- _To-do list_:
1. In the Spotify project write-up, how many dimensions do the semantic embeddings added to the dataset have?
2. Write the next part of the Spotify project write-up, continuing on from its final sentence.
[START OF Text section]
These engineered features are used directly in the modeling pipeline (Part 5) and help explain several patterns observed in our results—such as clusters dominated by acoustic singer-songwriters, high-energy rock bands, or speech-heavy spoken-word tracks.





## Topic 2: Entity Linking / External Model Integration  
[Hyperlink](
  https://colab.research.google.com/drive/1DdtT9NmdUAO-zXHJ9C5HkocWQOC8MWhv#scrollTo=ZM-SoQ0PBrsP)
### **Why we used this concept**
Track titles contain rich implicit information about genre, mood, theme, and stylistic intent—yet this meaning is not available in numerical form within the raw dataset. To meaningfully incorporate this semantic signal, we needed a method to **link each Spotify record to external knowledge** that captures linguistic and contextual patterns learned from large text corpora.

Record linking via pretrained language models allows us to enrich the dataset with **semantic embeddings** that encode:
- emotional tone  
- genre-specific keywords  
- cultural or thematic associations  
- stylistic similarities between tracks  

Integrating this external semantic representation provides information not captured by audio features alone and strengthens downstream clustering and modeling tasks.

### **How we implemented it**
We applied a transformer-based encoding pipeline using the pretrained `all-MiniLM-L6-v2` model from the Sentence-Transformers library. The process involved:

1. **Tokenizing track titles** into model-ready sequences  
2. **Encoding titles using the transformer**, leveraging either GPU or CPU depending on availability  
3. **Applying mean pooling** to obtain a single dense vector per track  
4. **Batch processing** to ensure efficiency  
5. **Appending the resulting embeddings** (384-dimensional vectors) back into the dataset as new semantic features  

The transformer acts as an *external knowledge source*, effectively linking each track to a position in a semantic space learned from millions of documents.

### **Results & Interpretation**
- These embeddings captured song-level meaning far better than raw text, enabling the model to differentiate between thematic categories such as:
  - reflective singer-songwriter ballads  
  - high-energy party songs  
  - orchestral or classical works  
  - country tracks with genre-specific vocabulary  
- The enriched dataset allowed clusters to form along **semantic as well as acoustic axes**, leading to more coherent genre-like groupings.
- The external model integration improved interpretability by revealing connections between text-derived and audio-derived patterns.

Overall, this record linking step added a powerful second modality to our dataset, enabling the project to use textual semantics alongside audio structure to produce deeper insights and better model performance.


## Topic 3: Hyperparameter Tuning
[Hyperlink](https://colab.research.google.com/drive/1DdtT9NmdUAO-zXHJ9C5HkocWQOC8MWhv#scrollTo=FUdNqETlEugx
  )

### **Why we used this concept**
Clustering algorithms such as **DBSCAN** and **K-Means** are highly sensitive to their configuration settings. Small changes in parameters can completely alter cluster structure, cause groups to collapse, or produce meaningless partitions—especially in a feature space as complex as ours, which blends audio descriptors with semantic embeddings.
[END OF Text section]
[START OF Raw data]
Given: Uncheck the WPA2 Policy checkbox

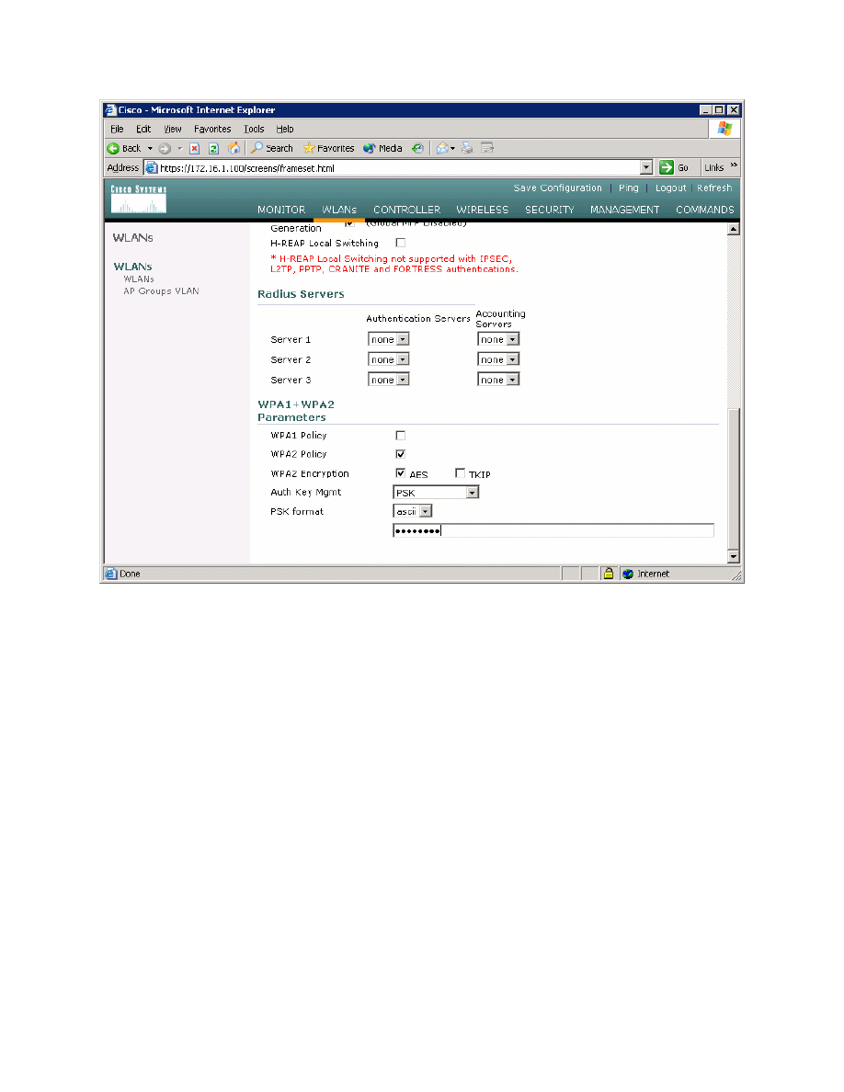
[END OF Raw data]
- _Results for each task_:
1. They are 384-dimensional vectors.

2.
To ensure our clusters reflected **true underlying musical and semantic patterns**, rather than arbitrary defaults, we used hyperparameter tuning to systematically search for the settings that produced the strongest—and most interpretable—structure. Tuning allowed us to:

- identify density thresholds appropriate for high-dimensional embeddings  
- prevent DBSCAN from assigning all points to noise  
- find stable values for `eps`, `min_samples`, and number of clusters  
- evaluate model behavior across different distance metrics  
- strengthen alignment between clusters and known genre patterns  

Hyperparameter tuning was therefore essential for producing **meaningful, robust, and musically coherent** clusters.

### **How we implemented it**
We carried out two forms of hyperparameter tuning tailored to the needs of each clustering method:

1. **Sweeping over the number of clusters for K-Means**  
   - Evaluated a range of `k` values on both raw and standardized features  
   - Computed **inertia** and **homogeneity score** for each `k`  
   - Identified cluster counts that balanced compactness with interpretability  

2. **Grid search for DBSCAN hyperparameters**  
   - Constructed a search grid for `eps` and `min_samples`  
   - Fit DBSCAN on a subsampled training set for each combination  
   - Required at least two clusters to apply the silhouette score  
   - Selected the configuration that maximized **silhouette score**  
   - Functioned as a manual, unsupervised analog to **GridSearchCV**  

3. **Bayesian Optimization for DBSCAN hyperparameters**
   - Based on prior results from grid search, allowed for a more fine-grained search in a subset of parameters.
   - Fit DBSCAN on 50 iterations of the search.
   - Optimization problem defined as maximization of silouhette score.

These tuning strategies allowed us to explore parameter landscapes systematically and avoid unreliable, default-driven outcomes.

### **Results & Interpretation**
- **DBSCAN**  
  - Default settings produced trivial or unstable clustering (e.g., excessive noise points).  
  - Tuning revealed parameter regions where DBSCAN discovered **clear density-based groupings** consistent with musical structure—such as acoustic ballads, electronic tracks, orchestral pieces, and lyric-centric pop.  
  - The optimal configuration balanced local density sensitivity with global separability.

- **K-Means**  
  - Varying `k` showed that certain cluster counts aligned far better with genre labels and the semantic–acoustic structure of the dataset.  
  - Improvements in inertia and homogeneity indicated that tuning `k` helped K-Means partition the space more coherently.  
  - Overly small or overly large `k` values degraded interpretability—tuning identified a reasonable middle ground.

Overall, hyperparameter tuning transformed clustering from a **parameter-guessing exercise** into a structured, data-driven process, enabling our models to produce richer, more interpretable, and musically meaningful insights.